The required output is the exact run of lines below that opens at the line with "At what coordinates should I click to accomplish: Undo" and closes at the line with "Viewport: 816px width, 665px height.".

Input material section start

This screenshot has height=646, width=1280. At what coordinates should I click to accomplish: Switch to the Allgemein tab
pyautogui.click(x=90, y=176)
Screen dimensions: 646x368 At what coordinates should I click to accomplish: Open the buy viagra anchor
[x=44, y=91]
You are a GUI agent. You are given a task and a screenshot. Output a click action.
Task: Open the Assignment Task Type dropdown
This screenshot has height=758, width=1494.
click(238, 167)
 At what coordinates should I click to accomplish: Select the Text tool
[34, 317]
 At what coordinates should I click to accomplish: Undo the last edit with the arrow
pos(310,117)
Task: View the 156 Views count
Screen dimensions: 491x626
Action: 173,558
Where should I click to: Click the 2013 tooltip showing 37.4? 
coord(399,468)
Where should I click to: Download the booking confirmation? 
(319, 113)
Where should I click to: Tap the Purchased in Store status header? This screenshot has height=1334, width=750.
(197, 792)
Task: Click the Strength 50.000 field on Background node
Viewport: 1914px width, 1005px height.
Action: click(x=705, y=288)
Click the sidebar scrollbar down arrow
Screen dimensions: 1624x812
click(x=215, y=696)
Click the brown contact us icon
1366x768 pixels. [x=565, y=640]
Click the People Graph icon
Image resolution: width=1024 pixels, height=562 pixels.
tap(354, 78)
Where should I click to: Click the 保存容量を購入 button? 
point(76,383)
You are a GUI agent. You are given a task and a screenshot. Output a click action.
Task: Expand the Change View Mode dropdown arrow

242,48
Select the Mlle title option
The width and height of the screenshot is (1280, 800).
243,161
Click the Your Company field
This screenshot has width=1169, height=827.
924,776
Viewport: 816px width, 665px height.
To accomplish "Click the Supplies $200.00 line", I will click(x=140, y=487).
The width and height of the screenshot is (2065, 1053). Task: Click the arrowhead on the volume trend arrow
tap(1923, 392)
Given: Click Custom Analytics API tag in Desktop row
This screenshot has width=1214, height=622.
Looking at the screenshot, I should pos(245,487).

Input material section end

- Response area -
 At what coordinates should I click to accomplish: Undo the last edit with the arrow
pos(310,117)
Task: View the 156 Views count
Screen dimensions: 491x626
Action: 173,558
Where should I click to: Click the 2013 tooltip showing 37.4? 
coord(399,468)
Where should I click to: Download the booking confirmation? 
(319, 113)
Where should I click to: Tap the Purchased in Store status header? This screenshot has height=1334, width=750.
(197, 792)
Task: Click the Strength 50.000 field on Background node
Viewport: 1914px width, 1005px height.
Action: click(x=705, y=288)
Click the sidebar scrollbar down arrow
Screen dimensions: 1624x812
click(x=215, y=696)
Click the brown contact us icon
1366x768 pixels. [x=565, y=640]
Click the People Graph icon
Image resolution: width=1024 pixels, height=562 pixels.
tap(354, 78)
Where should I click to: Click the 保存容量を購入 button? 
point(76,383)
You are a GUI agent. You are given a task and a screenshot. Output a click action.
Task: Expand the Change View Mode dropdown arrow

242,48
Select the Mlle title option
The width and height of the screenshot is (1280, 800).
243,161
Click the Your Company field
This screenshot has width=1169, height=827.
924,776
Viewport: 816px width, 665px height.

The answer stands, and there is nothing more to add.